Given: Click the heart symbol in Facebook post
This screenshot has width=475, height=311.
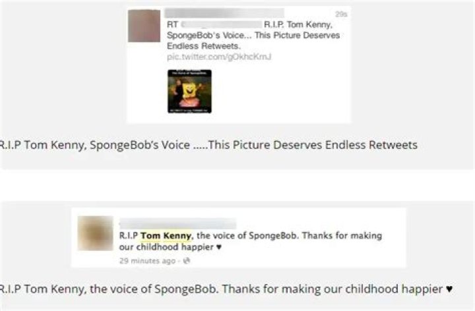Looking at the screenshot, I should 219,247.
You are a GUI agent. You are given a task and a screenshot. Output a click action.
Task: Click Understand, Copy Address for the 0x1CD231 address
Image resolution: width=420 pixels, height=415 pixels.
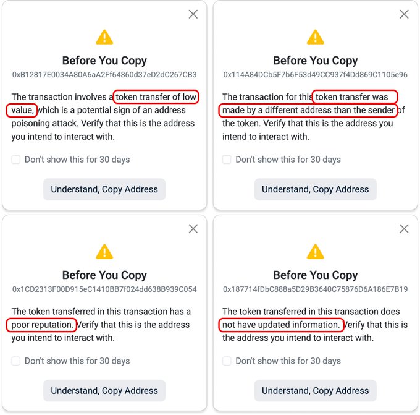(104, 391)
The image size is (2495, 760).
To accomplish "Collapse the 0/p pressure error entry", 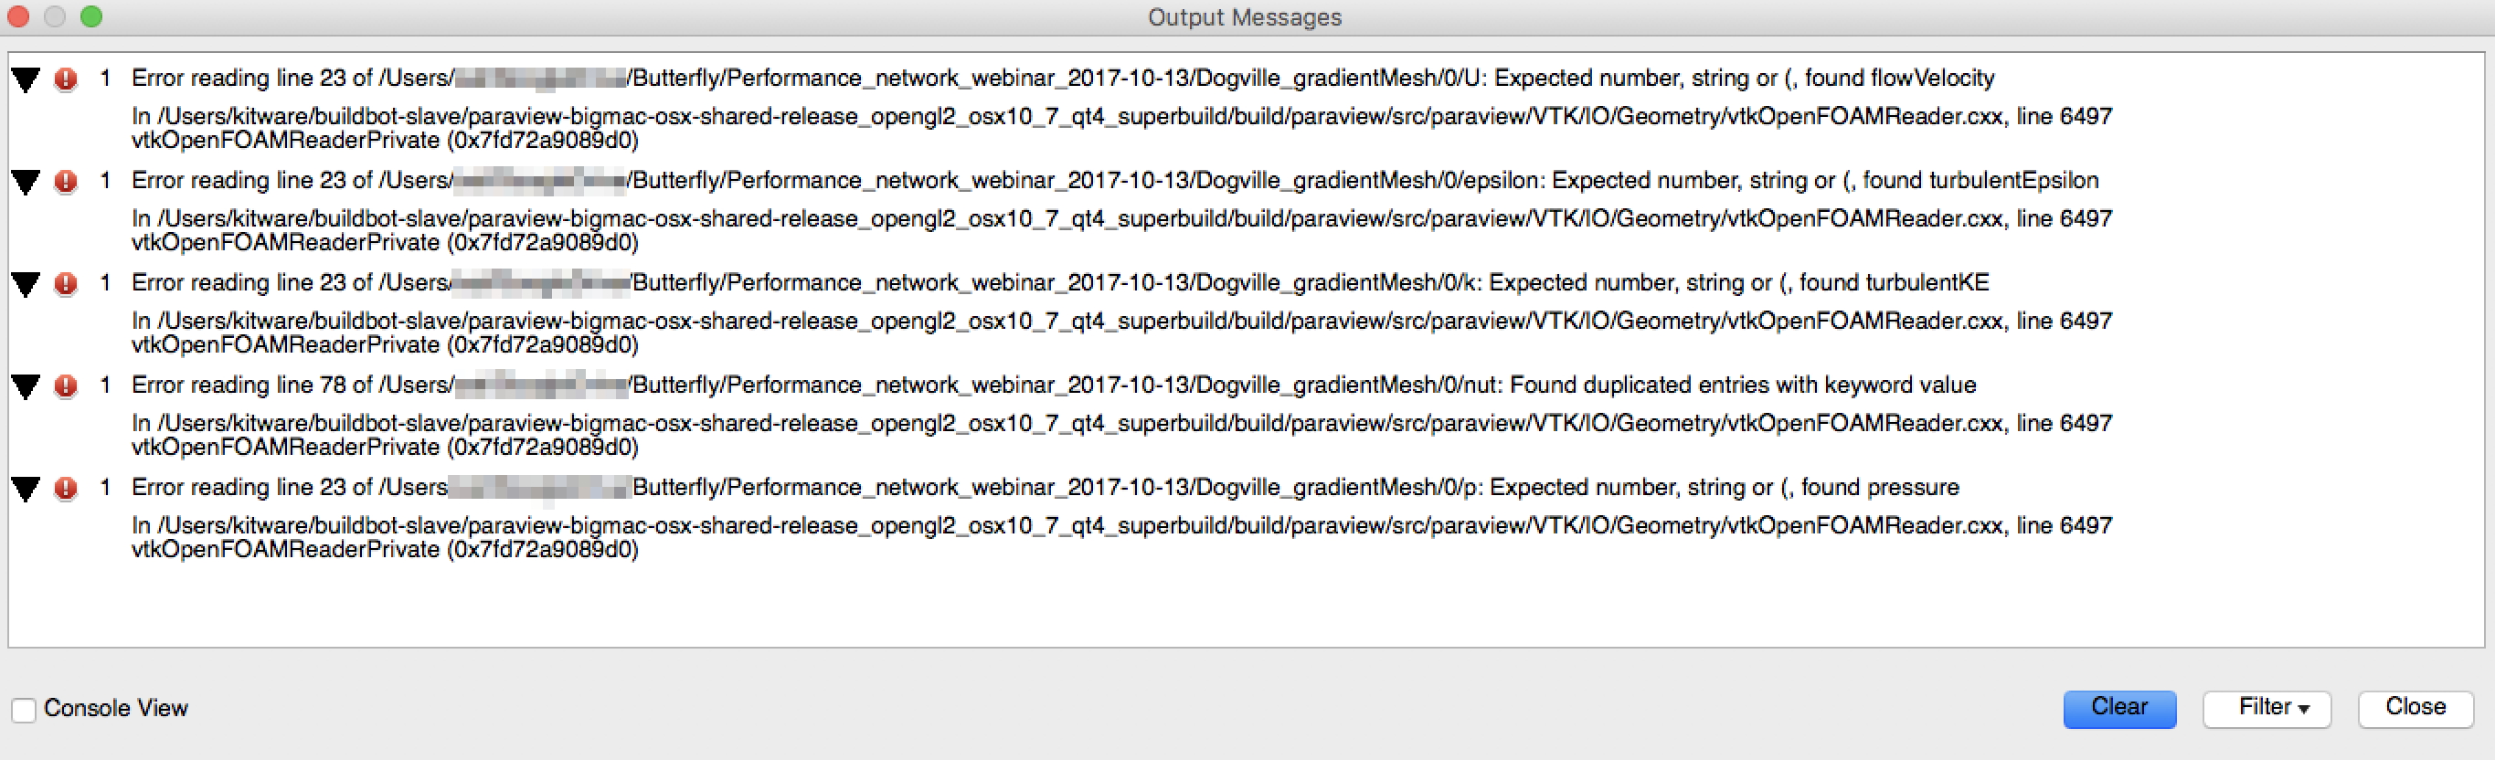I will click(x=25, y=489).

•••

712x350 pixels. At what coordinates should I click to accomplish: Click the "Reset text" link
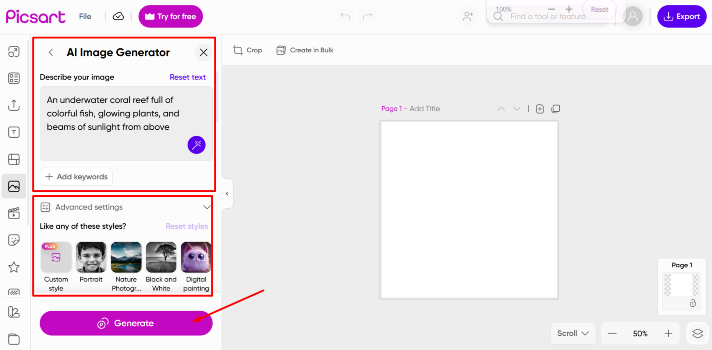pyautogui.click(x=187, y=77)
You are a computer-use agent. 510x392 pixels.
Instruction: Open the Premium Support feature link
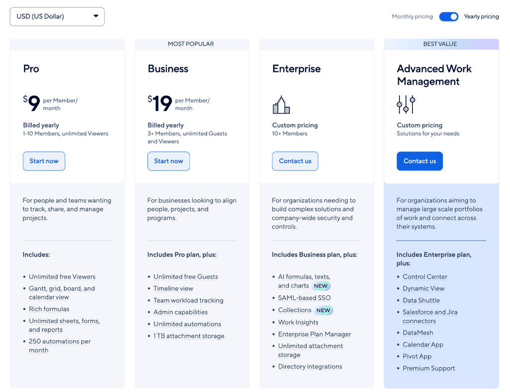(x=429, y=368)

•••

# REQUIREMENT:
Express the lines from the one containing "You are a computer-use agent. 510x392 pixels." through the one containing "(x=429, y=368)" as a JSON list of strings, one string per line, with blank lines skipped. Leave the pictures out of the answer.

# CORRECT RESULT:
[
  "You are a computer-use agent. 510x392 pixels.",
  "Instruction: Open the Premium Support feature link",
  "(x=429, y=368)"
]